== TASK BRIEF ==
Print the data exactly as it is given, please.

== RECORDS FOR THE EXERCISE ==
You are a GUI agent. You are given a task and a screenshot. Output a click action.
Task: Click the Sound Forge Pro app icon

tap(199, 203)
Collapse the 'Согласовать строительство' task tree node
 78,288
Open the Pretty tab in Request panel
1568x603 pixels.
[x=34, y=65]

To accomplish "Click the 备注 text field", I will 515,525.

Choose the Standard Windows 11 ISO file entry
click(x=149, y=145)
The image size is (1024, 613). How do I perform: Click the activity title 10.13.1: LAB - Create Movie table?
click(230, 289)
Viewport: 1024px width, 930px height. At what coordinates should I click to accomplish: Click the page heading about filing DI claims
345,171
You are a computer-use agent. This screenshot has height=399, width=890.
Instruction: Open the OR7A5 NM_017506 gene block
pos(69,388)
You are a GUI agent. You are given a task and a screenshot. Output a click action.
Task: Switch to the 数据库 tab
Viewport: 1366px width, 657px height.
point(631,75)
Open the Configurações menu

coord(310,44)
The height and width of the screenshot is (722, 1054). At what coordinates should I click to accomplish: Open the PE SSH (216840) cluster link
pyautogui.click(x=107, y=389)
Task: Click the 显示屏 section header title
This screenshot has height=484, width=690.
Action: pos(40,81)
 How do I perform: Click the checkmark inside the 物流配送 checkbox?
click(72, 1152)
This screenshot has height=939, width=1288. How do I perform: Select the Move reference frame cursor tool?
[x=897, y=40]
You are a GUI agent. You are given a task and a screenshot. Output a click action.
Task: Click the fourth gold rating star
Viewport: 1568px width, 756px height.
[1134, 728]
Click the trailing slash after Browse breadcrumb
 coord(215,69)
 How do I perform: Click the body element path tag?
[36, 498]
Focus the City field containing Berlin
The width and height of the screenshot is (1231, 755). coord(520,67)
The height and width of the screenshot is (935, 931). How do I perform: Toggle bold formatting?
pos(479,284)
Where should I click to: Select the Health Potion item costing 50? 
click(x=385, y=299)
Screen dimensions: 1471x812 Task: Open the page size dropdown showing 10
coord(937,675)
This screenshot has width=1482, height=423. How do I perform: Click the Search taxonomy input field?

== EXERCISE OUTPUT ==
You are a GUI agent. You are given a task and a screenshot. Output a click action.
Task: Click the Sound Forge Pro app icon

tap(199, 203)
Collapse the 'Согласовать строительство' task tree node
 78,288
Open the Pretty tab in Request panel
1568x603 pixels.
[x=34, y=65]

To accomplish "Click the 备注 text field", I will 515,525.

Choose the Standard Windows 11 ISO file entry
click(x=149, y=145)
The image size is (1024, 613). How do I perform: Click the activity title 10.13.1: LAB - Create Movie table?
click(230, 289)
Viewport: 1024px width, 930px height. At what coordinates should I click to accomplish: Click the page heading about filing DI claims
345,171
You are a computer-use agent. This screenshot has height=399, width=890.
Instruction: Open the OR7A5 NM_017506 gene block
pos(69,388)
You are a GUI agent. You are given a task and a screenshot. Output a click action.
Task: Switch to the 数据库 tab
Viewport: 1366px width, 657px height.
point(631,75)
Open the Configurações menu

coord(310,44)
The height and width of the screenshot is (722, 1054). At what coordinates should I click to accomplish: Open the PE SSH (216840) cluster link
pyautogui.click(x=107, y=389)
Task: Click the 显示屏 section header title
This screenshot has height=484, width=690.
Action: pos(40,81)
 How do I perform: Click the checkmark inside the 物流配送 checkbox?
click(72, 1152)
This screenshot has height=939, width=1288. How do I perform: Select the Move reference frame cursor tool?
[x=897, y=40]
You are a GUI agent. You are given a task and a screenshot. Output a click action.
Task: Click the fourth gold rating star
Viewport: 1568px width, 756px height.
[1134, 728]
Click the trailing slash after Browse breadcrumb
 coord(215,69)
 How do I perform: Click the body element path tag?
[36, 498]
Focus the City field containing Berlin
The width and height of the screenshot is (1231, 755). coord(520,67)
The height and width of the screenshot is (935, 931). How do I perform: Toggle bold formatting?
pos(479,284)
Where should I click to: Select the Health Potion item costing 50? 
click(x=385, y=299)
Screen dimensions: 1471x812 Task: Open the page size dropdown showing 10
coord(937,675)
This screenshot has width=1482, height=423. How do I perform: Click the Search taxonomy input field?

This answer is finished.